Un avorton de Mouche en cent lieux le harcelle:
Tantôt pique l'échine, et tantôt le museau,
            Tantôt entre au fond du naseau.
La rage alors se trouve à son faîte montée.
L'invisible ennemi triomphe, et rit de voir
Qu'il n'est griffe ni dent en la bête irritée
Qui de la mettre en sang ne fasse son devoir.
Le malheureux Lion se déchire lui-même,
Fait résonner sa queue à l'entour de ses flancs,
Bat l'air qui n'en peut mais[4], et sa fureur extrême
Le fatigue, l'abat ; le voilà sur les dents.
L'Insecte du combat se retire avec gloire :
Comme il sonna la charge, il sonne la victoire,
Va partout l'annoncer, et rencontre en chemin
            L'embuscade d'une Araignée :
            Il y rencontre aussi sa fin.
 Quelle chose par là nous peut être enseignée ?
J'en vois deux, dont l'une est qu'entre nos ennemis
Les plus à craindre sont souvent les plus petits ;
L'autre, qu'aux grands périls tel a pu se soustraire,
            Qui périt pour la moindre affaire.

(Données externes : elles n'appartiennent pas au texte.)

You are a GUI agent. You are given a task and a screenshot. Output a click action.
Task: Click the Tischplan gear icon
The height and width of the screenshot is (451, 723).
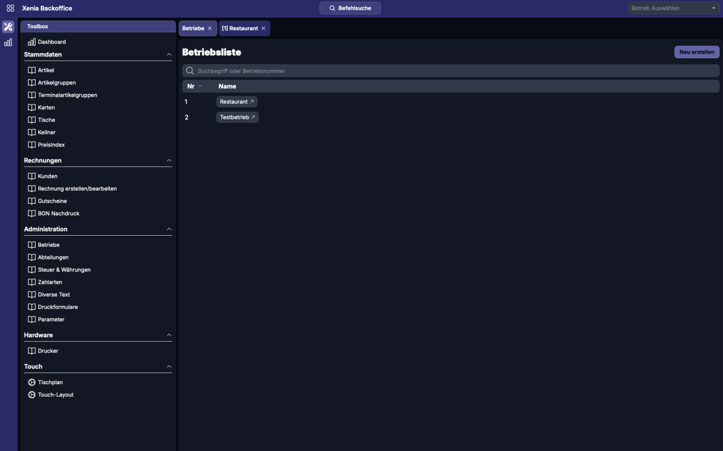click(31, 383)
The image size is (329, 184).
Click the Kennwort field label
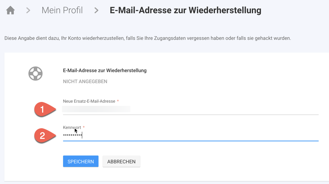tap(72, 127)
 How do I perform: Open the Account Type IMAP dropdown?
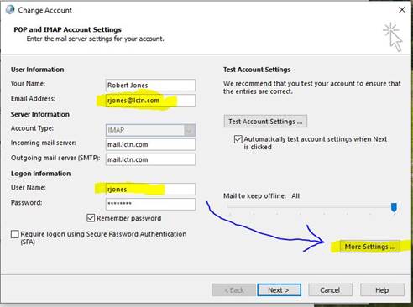[150, 130]
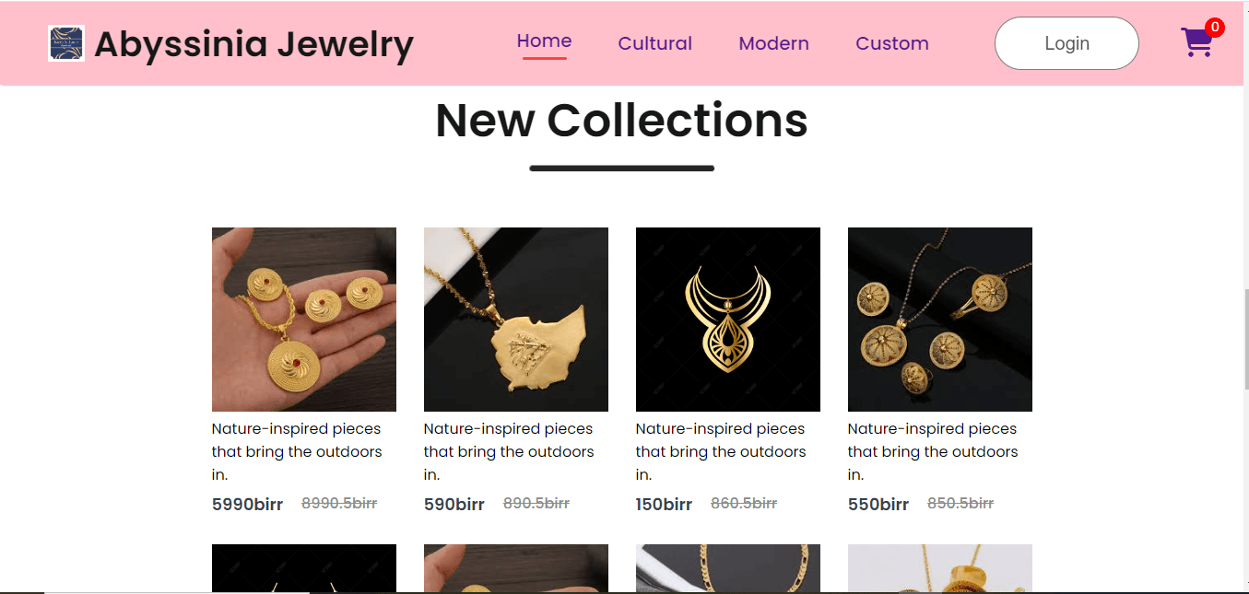
Task: Select the 5990birr product description
Action: [x=297, y=451]
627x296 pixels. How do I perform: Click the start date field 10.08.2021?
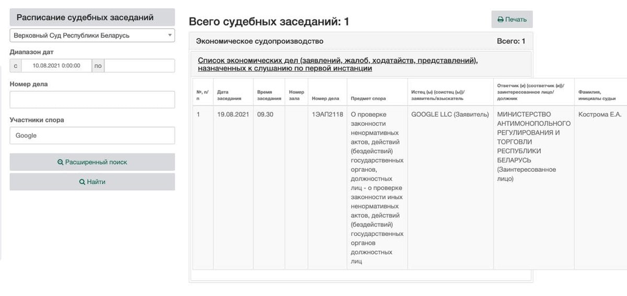coord(56,66)
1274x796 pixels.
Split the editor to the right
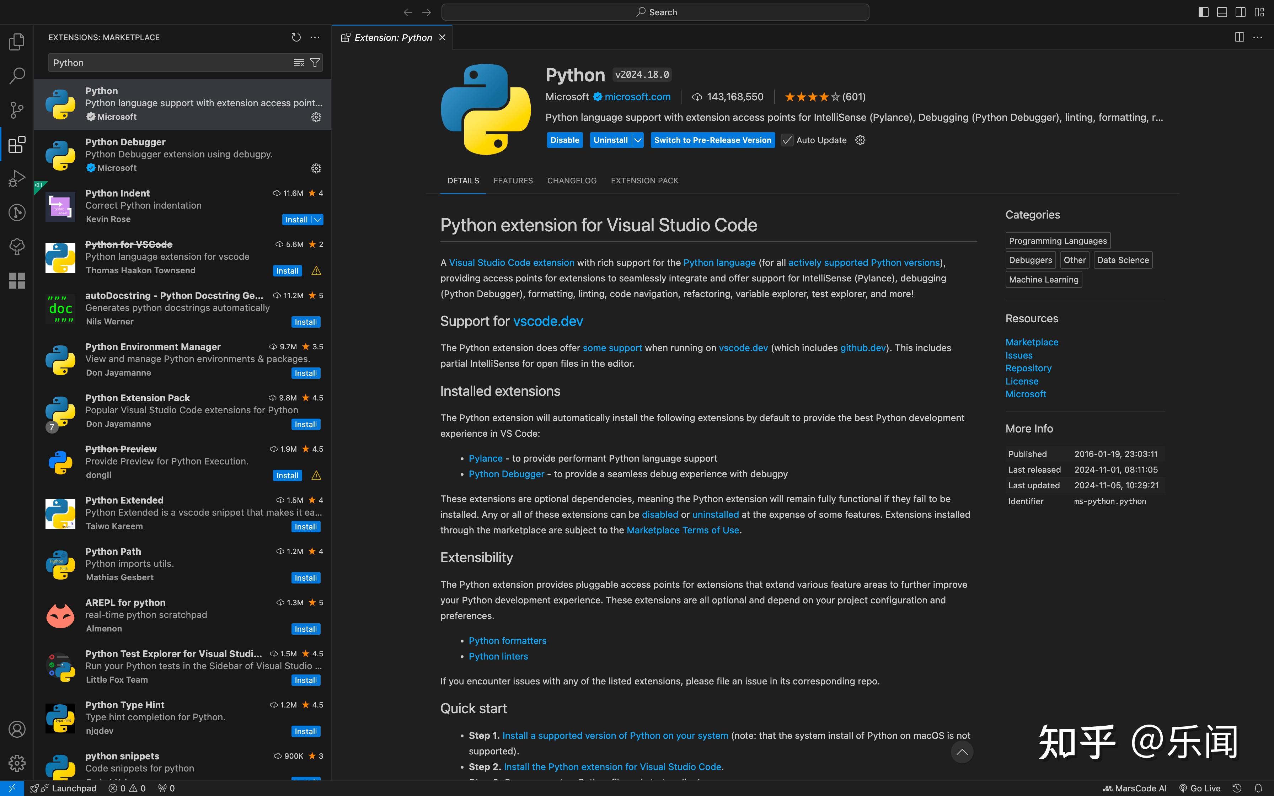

Caractérisation : Fable double,  récit en deux temps inscrit dans le registre épique (ou plus précisément héroï-comique) avec retournement de situation + moralité double « J’en vois deux ».

Structure :
  1. Duel verbal (v.1 à 8).
  2. Combat épique (v.9 à 29).
  3. Chute tragique (v.30 à 34).
  4. Moralités (v.35 à 39) : moralité double dont chaque étape moralise une partie du récit.

Problématique : En quoi La Fontaine, à travers la construction double de cette fable et la mise à distance de l’héroïsme épique, invite-t-il à la recherche d’un idéal de juste mesure et de connaissance de soi-même et d’autrui ?


Développement :

1. Duel verbal (vers 1 à 8)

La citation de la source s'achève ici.